Hatcheries are expensive

The costs of running large hatchery operations are sizable. Consider the building, maintenance, staff, feed, truck costs, gas costs, plumbing costs, upgrades etc. needed to run large hatchery operations. Given such large infrastructure investments, the desire is often to use that investment maximally, and stay the course, even if the idea isn’t a good one anymore. This is a general idea sometimes referred to as the “sunk-cost” fallacy. Therefore it seems reasonable for the public to occasionally ask whether large public investments are genuinely delivering on the promise. Alternatively, might practices might be tweaked to improve efficacy.

Should we abandon hatcheries?

We don’t think so. In his 2013 book, Malcolm Gladwell explored the concept of ineffectiveness and underdogs, primarily through a series of case studies. Gladwell points out that sometimes strategies and tactics we perceive as being effective are actually not. Furthermore, things sometimes perceived as disadvantages and weaknesses can be converted into strengths and successful plans that have outsized impacts.

There are important success stories out there to consider. We have at times reported on the interesting story of Putah Creek salmon. Following stream rehabilitation and restoration of flows, Chinook salmon began coming back to Putah Creek (Willmes et al. 2020). Research at UC Davis has demonstrated these salmon originated primarily from hatchery strays, many of which were trucked or barged as juveniles from a hatchery to the San Francisco Estuary during drought (Willmes et al. 2021). This important case-study seems to demonstrate that hatcheries can provide fish capable of recolonizing degraded California streams, provided these habitats are restored to conditions capable of supporting salmon in the first place. This process typically involves removal of fish passage barriers, and restoration of natural flow processes that promote native assemblages, attract salmon in the fall, and successfully push out juvenile salmon in the spring. The return of Putah Creek salmon can be considered a real success, and hatcheries were, perhaps unintentionally, a major part of the success (Willmes et al. 2020). We can learn from this. Evidence is mounting that some of the current population of Putah Creek salmon are of natural origin, but the founding new population was originally composed of lots of straying hatchery fish. The formula for success was: 1) That the habitat was fixed; 2) hatchery fish colonized and successfully spawned in the new habitat; and 3) managers, communities, and scientists collaborated over many years and difficult challenges to improve the habitat for salmon further (Rabidoux et al. 2022; Rypel et al. 2022).

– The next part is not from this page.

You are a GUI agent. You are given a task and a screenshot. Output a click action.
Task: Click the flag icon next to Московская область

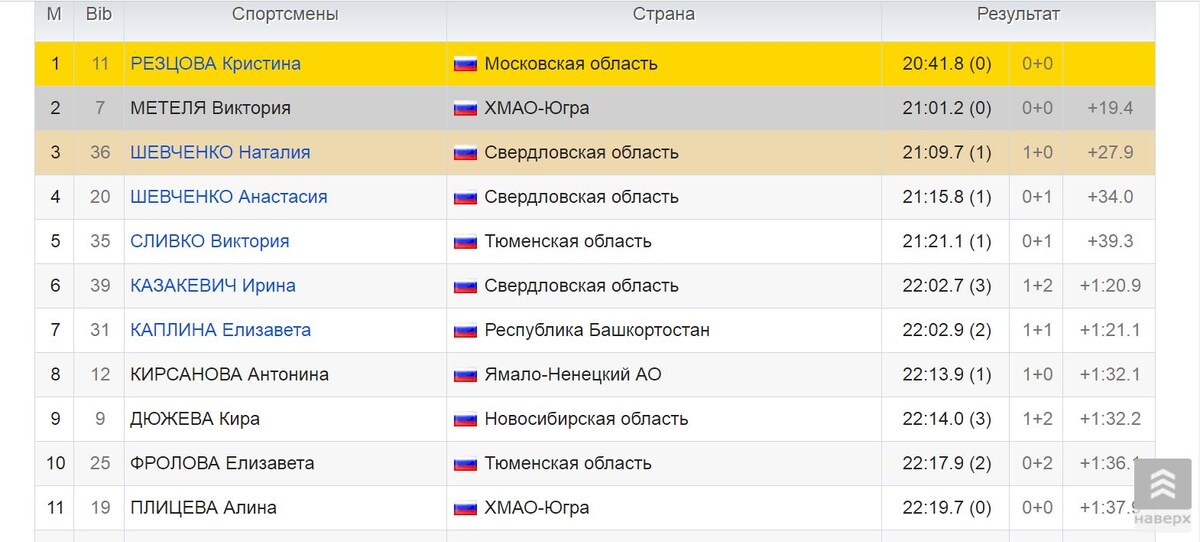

Well-targeted hatchery campaigns can also be effective at bringing back species from the brink. Some of the hatchery efforts to recover Lahontan Cutthroat Trout (Oncorhynchus clarkii henshawi) and Cui-ui (Chasmistes cujus) to Pyramid Lake strike us as wonderful collaborations that have yielded real results for ecosystems and people (Al-Chokhachy et al. 2020; see also video below). And the herculean efforts to bring spring-run Chinook salmon back to the San Joaquin have been important, following a similar formula as that observed for Putah Creek. In this case though, hatchery releases were intentional and conducted in lockstep with major habitat and flow rehabilitation – leveraging high-quality science and community partnerships (Rypel et al. 2020). These successes don’t occur overnight or accidentally, but are the direct product of years of coordinated hard work, collaboration, and ongoing experimentation, science, and refinement.

Hatcheries can also support struggling communities. Harvesting and eating fish is actually another great reason to conserve them (Moyle 2020). The California salmon fishing season has been canceled this year because of low salmon numbers. The cancellation will have major economic impacts on the fishing and seafood industries in California. Hatcheries can provide some support to the tribal, recreational, commercial fishing communities. Again however, domesticated and wild stocks should be segregated to the fullest extent possible. Managers may ultimately need to explore alternative supplementation approaches, such as terminal fisheries for some harvested stocks (Schnute and Sibert 1983), to enable fuller segregation, and to shift conservation focus back towards the habitat needs of the remaining wild fish. It would also be helpful to understand the impacts of harvest on struggling populations; tools that might be helpful include a 100% mark of hatchery fish and direct surveys of which stocks are actually being harvested, and at what rates. 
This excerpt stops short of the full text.